Item coordinate data:
☆ ☆ ☆ ☆ ☆

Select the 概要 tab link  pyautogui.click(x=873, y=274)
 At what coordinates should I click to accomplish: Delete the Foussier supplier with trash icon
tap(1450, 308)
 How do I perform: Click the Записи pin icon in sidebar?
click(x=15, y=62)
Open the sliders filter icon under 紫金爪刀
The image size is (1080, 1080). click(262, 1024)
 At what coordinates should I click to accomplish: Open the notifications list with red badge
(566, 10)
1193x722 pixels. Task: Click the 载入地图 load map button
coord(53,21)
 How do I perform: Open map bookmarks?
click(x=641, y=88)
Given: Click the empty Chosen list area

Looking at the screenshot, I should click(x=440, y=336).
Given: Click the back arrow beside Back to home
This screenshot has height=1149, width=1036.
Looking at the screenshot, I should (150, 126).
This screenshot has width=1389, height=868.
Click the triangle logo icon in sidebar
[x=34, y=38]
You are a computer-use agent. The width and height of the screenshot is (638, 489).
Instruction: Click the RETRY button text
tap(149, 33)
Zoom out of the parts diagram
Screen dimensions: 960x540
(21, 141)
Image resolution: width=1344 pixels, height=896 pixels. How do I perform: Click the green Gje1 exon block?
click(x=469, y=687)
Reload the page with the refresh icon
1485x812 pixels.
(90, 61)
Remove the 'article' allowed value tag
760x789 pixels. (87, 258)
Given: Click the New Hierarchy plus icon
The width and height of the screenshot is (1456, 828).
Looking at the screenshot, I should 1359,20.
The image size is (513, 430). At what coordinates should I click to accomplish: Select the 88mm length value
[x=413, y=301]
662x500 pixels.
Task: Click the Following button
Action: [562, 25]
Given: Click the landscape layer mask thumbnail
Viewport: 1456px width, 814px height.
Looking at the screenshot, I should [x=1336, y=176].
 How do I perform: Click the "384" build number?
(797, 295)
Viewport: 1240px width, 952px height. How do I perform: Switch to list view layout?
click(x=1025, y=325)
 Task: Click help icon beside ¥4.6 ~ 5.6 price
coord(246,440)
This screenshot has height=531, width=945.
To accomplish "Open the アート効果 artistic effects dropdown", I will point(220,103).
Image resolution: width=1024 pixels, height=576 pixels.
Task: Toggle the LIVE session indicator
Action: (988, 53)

☆ ☆ ☆ ☆ ☆

▶ [Aim of the exercise]
Starting at the top of the listing and ending with the line that contains "[x=34, y=38]", substitute "side panel" for every "sidebar" and rewrite those lines with nothing else altered.

▶ [Written response]
Select the 概要 tab link  pyautogui.click(x=873, y=274)
 At what coordinates should I click to accomplish: Delete the Foussier supplier with trash icon
tap(1450, 308)
 How do I perform: Click the Записи pin icon in side panel?
click(x=15, y=62)
Open the sliders filter icon under 紫金爪刀
The image size is (1080, 1080). click(262, 1024)
 At what coordinates should I click to accomplish: Open the notifications list with red badge
(566, 10)
1193x722 pixels. Task: Click the 载入地图 load map button
coord(53,21)
 How do I perform: Open map bookmarks?
click(x=641, y=88)
Given: Click the empty Chosen list area

Looking at the screenshot, I should click(x=440, y=336).
Given: Click the back arrow beside Back to home
This screenshot has height=1149, width=1036.
Looking at the screenshot, I should (150, 126).
This screenshot has width=1389, height=868.
Click the triangle logo icon in side panel
[x=34, y=38]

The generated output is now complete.